* What you should do *
Could you reproduce each of the lines below word for word, without changing anything?

===== Supplied entries

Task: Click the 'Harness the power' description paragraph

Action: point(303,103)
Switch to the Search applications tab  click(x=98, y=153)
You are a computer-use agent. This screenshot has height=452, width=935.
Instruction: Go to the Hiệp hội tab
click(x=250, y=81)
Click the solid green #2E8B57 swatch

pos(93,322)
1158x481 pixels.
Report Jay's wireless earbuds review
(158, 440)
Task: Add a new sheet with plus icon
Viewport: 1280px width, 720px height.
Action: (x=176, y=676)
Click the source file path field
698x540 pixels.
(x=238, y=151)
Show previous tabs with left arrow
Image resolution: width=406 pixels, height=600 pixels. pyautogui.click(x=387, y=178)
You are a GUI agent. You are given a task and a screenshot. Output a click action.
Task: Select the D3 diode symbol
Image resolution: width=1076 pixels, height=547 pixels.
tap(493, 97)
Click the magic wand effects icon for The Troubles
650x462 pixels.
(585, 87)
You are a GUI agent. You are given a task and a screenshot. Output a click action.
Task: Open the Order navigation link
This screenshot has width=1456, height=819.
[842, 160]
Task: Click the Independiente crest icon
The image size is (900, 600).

==========

* Exercise output *
Task: Click the 'Harness the power' description paragraph

Action: point(303,103)
Switch to the Search applications tab  click(x=98, y=153)
You are a computer-use agent. This screenshot has height=452, width=935.
Instruction: Go to the Hiệp hội tab
click(x=250, y=81)
Click the solid green #2E8B57 swatch

pos(93,322)
1158x481 pixels.
Report Jay's wireless earbuds review
(158, 440)
Task: Add a new sheet with plus icon
Viewport: 1280px width, 720px height.
Action: (x=176, y=676)
Click the source file path field
698x540 pixels.
(x=238, y=151)
Show previous tabs with left arrow
Image resolution: width=406 pixels, height=600 pixels. pyautogui.click(x=387, y=178)
You are a GUI agent. You are given a task and a screenshot. Output a click action.
Task: Select the D3 diode symbol
Image resolution: width=1076 pixels, height=547 pixels.
tap(493, 97)
Click the magic wand effects icon for The Troubles
650x462 pixels.
(585, 87)
You are a GUI agent. You are given a task and a screenshot. Output a click action.
Task: Open the Order navigation link
This screenshot has width=1456, height=819.
[842, 160]
Task: Click the Independiente crest icon
The image size is (900, 600).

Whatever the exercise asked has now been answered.